Below are records; copy exactly the line containing "Alle samlinger (68, 241)" and every line after it, through the last.

START SOURCE DATA

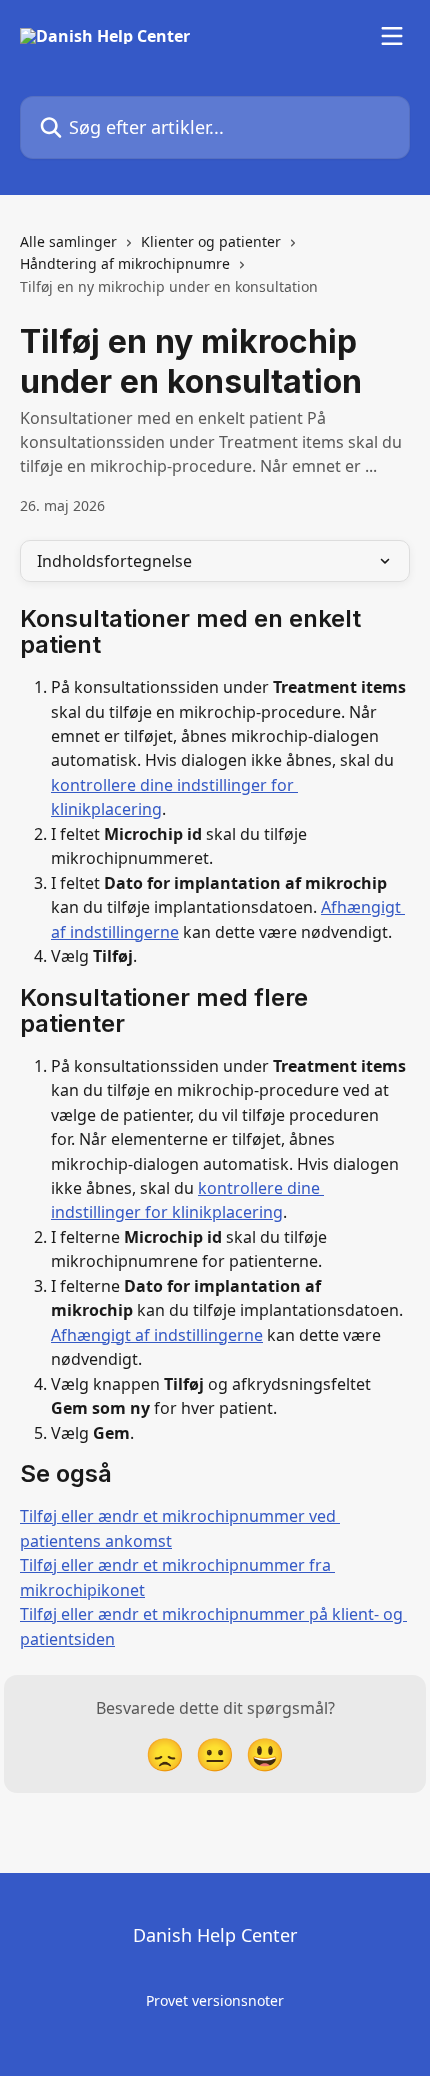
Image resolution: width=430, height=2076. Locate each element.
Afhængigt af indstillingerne (157, 1335)
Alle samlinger (68, 241)
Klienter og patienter (211, 241)
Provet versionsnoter (215, 2000)
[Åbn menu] (392, 36)
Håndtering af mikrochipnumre (125, 263)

END SOURCE DATA

RESULT OF THE EXERCISE:
Alle samlinger (68, 241)
Klienter og patienter (211, 241)
Provet versionsnoter (215, 2000)
[Åbn menu] (392, 36)
Håndtering af mikrochipnumre (125, 263)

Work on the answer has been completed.